What to work on
Output nothing but the lines from the first line of the listing below through the line containing "Girls Mustard Foil", printed exactly and free of pictures.

Source data
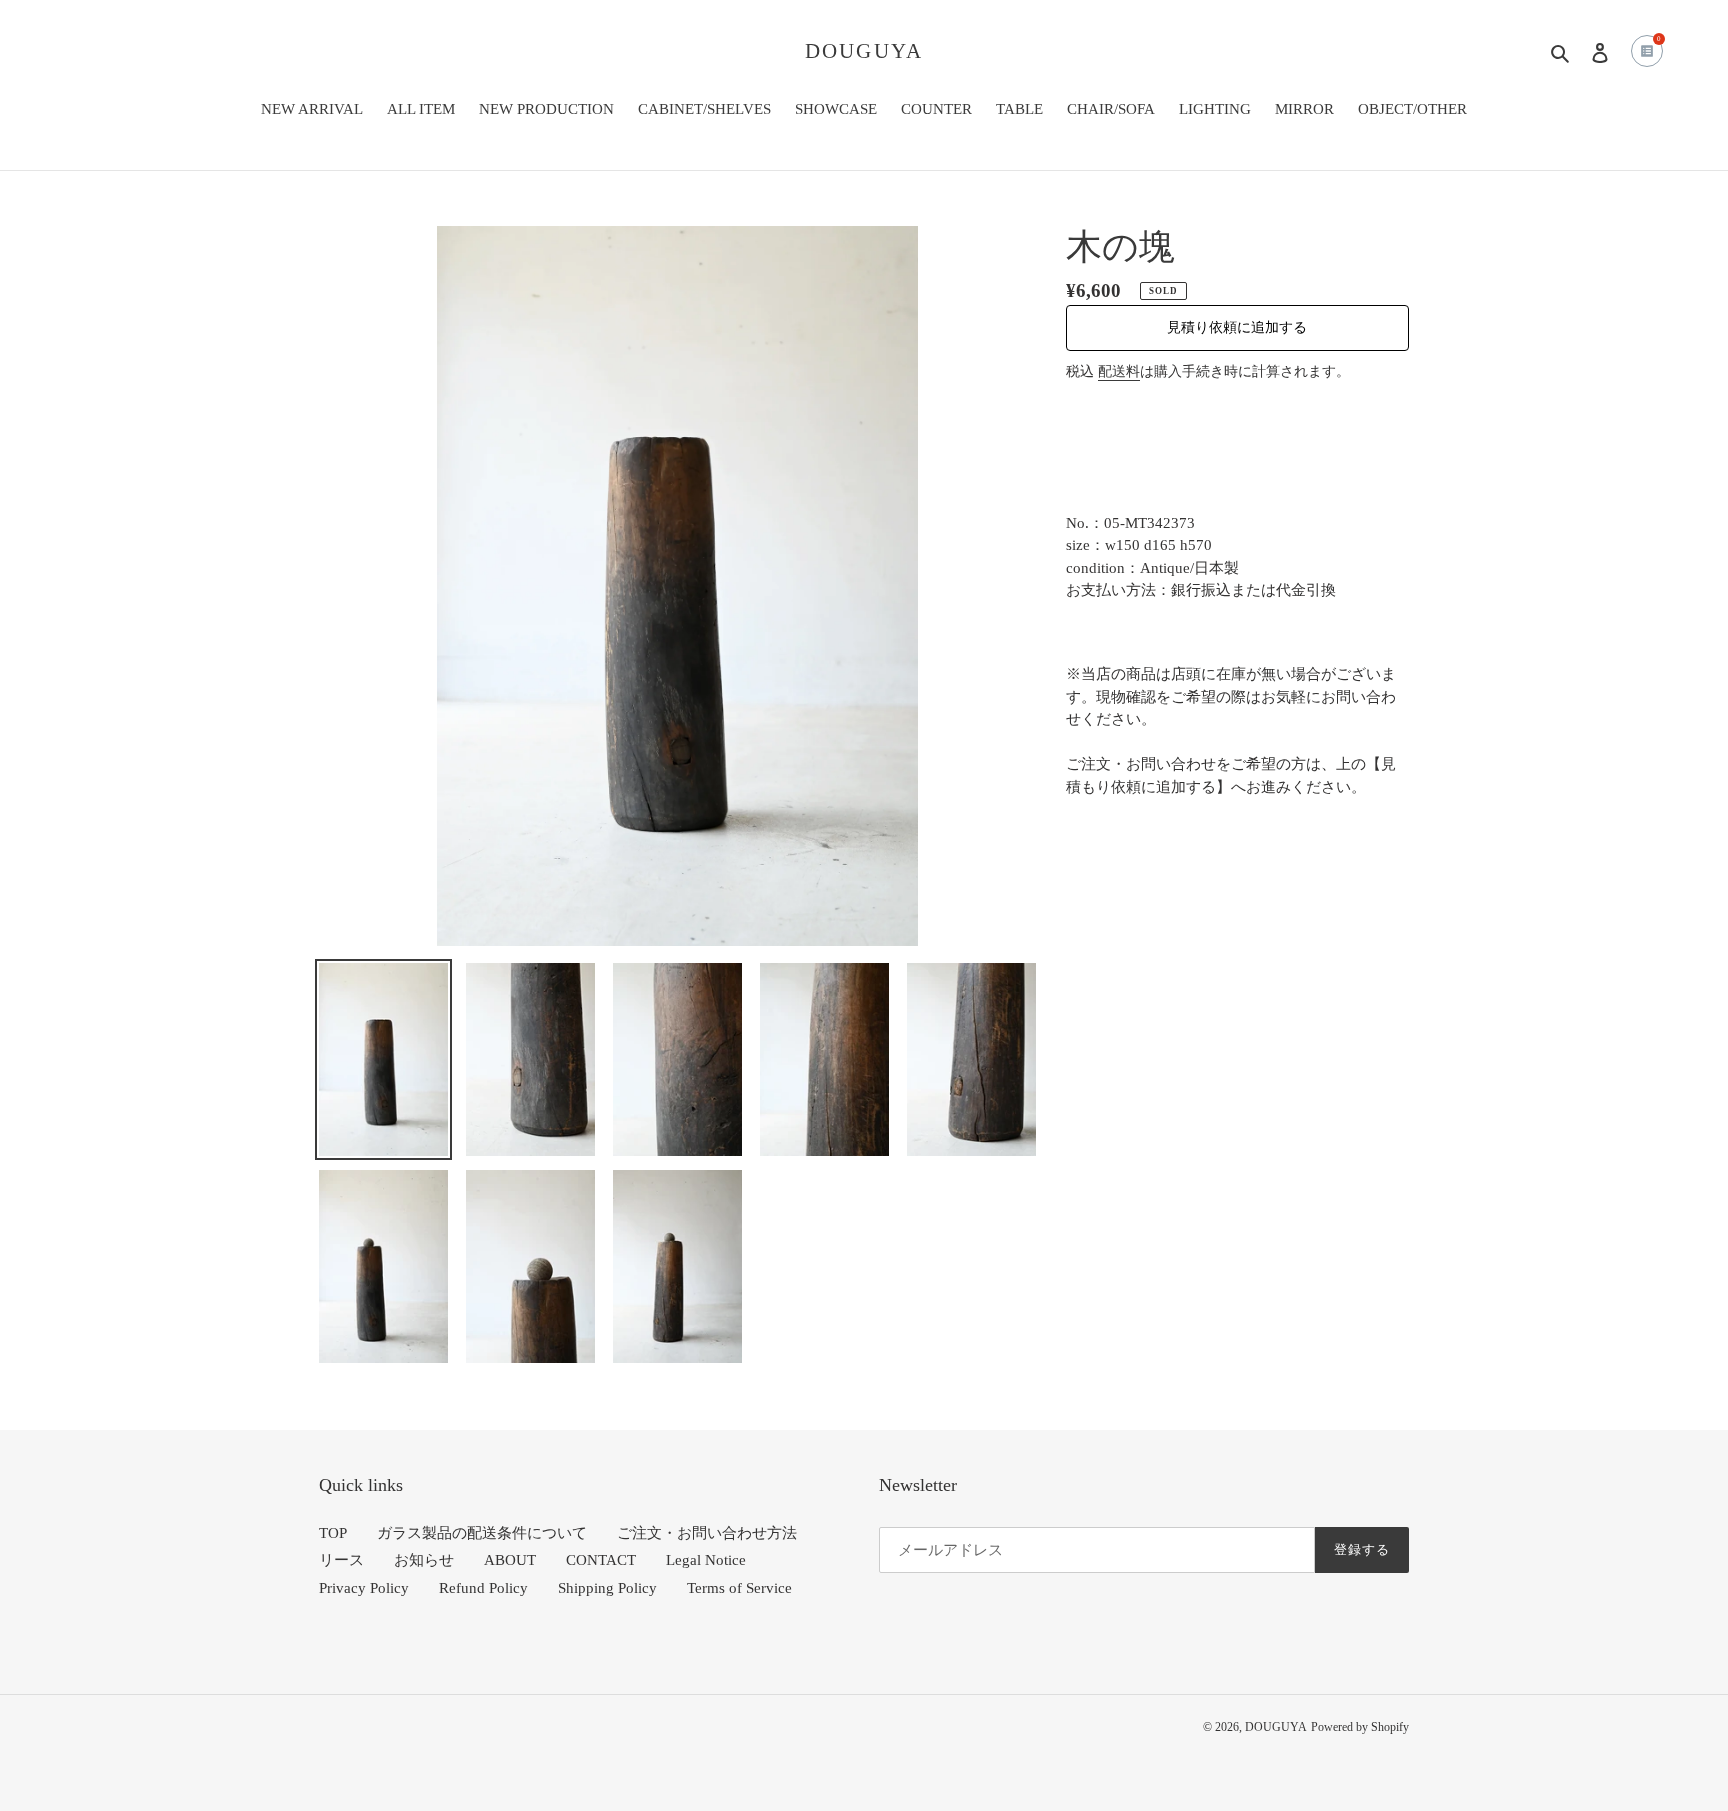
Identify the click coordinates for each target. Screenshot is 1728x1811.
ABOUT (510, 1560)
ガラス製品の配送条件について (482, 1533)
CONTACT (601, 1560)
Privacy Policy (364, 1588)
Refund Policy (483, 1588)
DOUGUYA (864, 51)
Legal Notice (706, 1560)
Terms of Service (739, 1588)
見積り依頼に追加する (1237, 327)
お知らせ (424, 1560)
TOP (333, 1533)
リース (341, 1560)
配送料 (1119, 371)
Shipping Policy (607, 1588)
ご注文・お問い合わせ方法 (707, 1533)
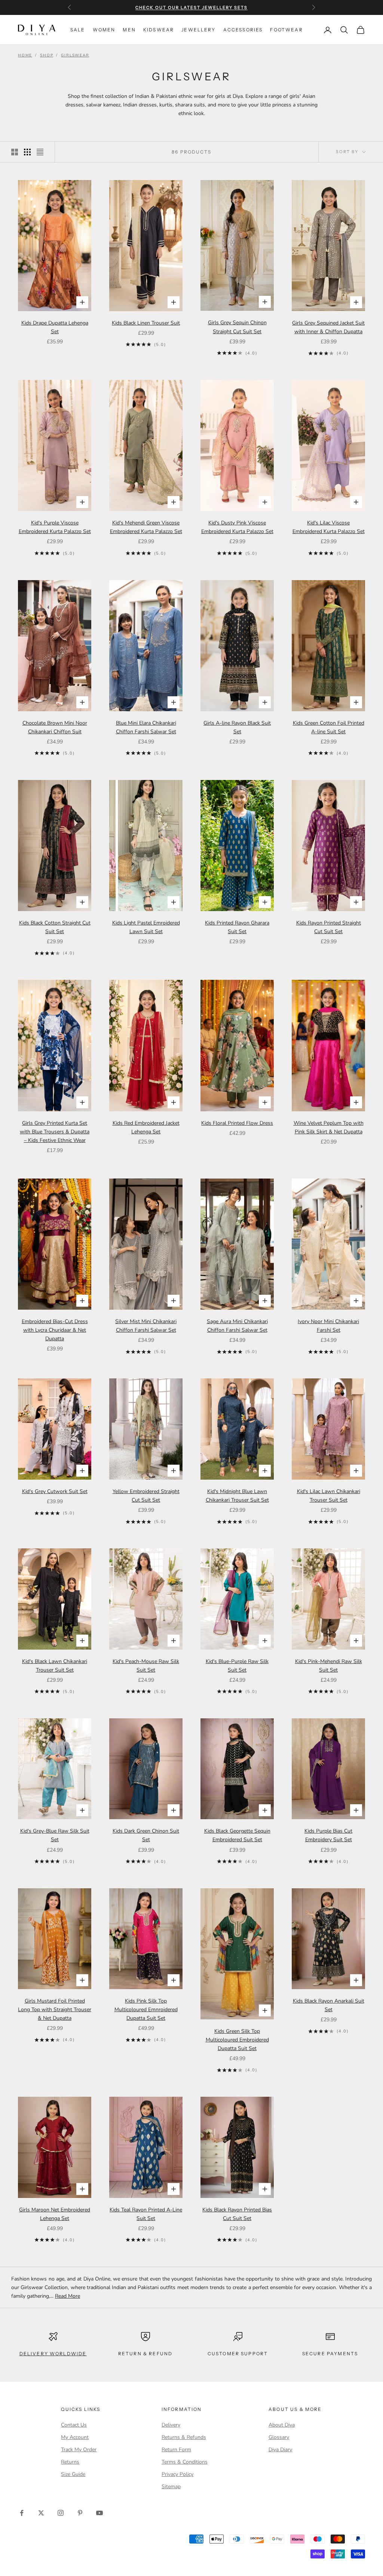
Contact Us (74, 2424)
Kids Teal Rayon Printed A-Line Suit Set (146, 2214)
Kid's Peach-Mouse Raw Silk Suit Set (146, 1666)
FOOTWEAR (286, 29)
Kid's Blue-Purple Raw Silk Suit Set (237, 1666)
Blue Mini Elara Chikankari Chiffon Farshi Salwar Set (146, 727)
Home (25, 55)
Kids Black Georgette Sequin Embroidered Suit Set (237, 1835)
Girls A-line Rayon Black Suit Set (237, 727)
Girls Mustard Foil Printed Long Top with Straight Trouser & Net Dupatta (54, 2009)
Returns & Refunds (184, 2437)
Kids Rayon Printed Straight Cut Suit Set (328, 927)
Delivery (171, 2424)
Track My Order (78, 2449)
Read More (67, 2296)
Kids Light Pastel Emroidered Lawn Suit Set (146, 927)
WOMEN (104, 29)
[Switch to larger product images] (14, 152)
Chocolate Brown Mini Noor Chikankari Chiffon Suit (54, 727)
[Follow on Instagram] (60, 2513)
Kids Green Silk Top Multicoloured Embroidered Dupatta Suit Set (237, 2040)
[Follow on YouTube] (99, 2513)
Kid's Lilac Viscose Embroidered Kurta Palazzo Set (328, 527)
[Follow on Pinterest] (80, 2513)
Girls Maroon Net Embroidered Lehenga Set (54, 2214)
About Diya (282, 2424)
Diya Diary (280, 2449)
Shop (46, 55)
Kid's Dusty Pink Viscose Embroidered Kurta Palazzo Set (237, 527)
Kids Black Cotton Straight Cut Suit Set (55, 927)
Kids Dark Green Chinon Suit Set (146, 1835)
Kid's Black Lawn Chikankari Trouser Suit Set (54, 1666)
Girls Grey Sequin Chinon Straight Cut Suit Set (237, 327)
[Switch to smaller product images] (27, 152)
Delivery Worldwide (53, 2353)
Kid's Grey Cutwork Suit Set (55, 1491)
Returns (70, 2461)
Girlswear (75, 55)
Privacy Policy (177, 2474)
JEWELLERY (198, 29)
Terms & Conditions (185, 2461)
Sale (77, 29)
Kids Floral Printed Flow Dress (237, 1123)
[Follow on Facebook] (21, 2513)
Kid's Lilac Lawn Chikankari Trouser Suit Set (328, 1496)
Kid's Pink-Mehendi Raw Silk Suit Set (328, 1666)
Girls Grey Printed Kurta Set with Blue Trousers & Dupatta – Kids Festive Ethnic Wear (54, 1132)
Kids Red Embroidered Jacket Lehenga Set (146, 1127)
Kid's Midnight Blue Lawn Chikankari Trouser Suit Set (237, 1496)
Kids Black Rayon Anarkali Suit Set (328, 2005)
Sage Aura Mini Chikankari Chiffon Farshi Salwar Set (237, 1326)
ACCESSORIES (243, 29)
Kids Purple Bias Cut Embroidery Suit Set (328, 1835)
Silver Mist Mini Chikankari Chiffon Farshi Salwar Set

Task output
Identify the click coordinates for each target. Screenshot is 1728x1811.
ABOUT (510, 1560)
ガラス製品の配送条件について (482, 1533)
CONTACT (601, 1560)
Privacy Policy (364, 1588)
Refund Policy (483, 1588)
DOUGUYA (864, 51)
Legal Notice (706, 1560)
Terms of Service (739, 1588)
見積り依頼に追加する (1237, 327)
お知らせ (424, 1560)
TOP (333, 1533)
リース (341, 1560)
配送料 (1119, 371)
Shipping Policy (607, 1588)
ご注文・お問い合わせ方法 (707, 1533)
Contact Us (74, 2424)
Kids Teal Rayon Printed A-Line Suit Set (146, 2214)
Kid's Peach-Mouse Raw Silk Suit Set (146, 1666)
FOOTWEAR (286, 29)
Kid's Blue-Purple Raw Silk Suit Set (237, 1666)
Blue Mini Elara Chikankari Chiffon Farshi Salwar Set (146, 727)
Home (25, 55)
Kids Black Georgette Sequin Embroidered Suit Set (237, 1835)
Girls A-line Rayon Black Suit Set (237, 727)
Girls Mustard Foil Printed Long Top with Straight Trouser & Net Dupatta (54, 2009)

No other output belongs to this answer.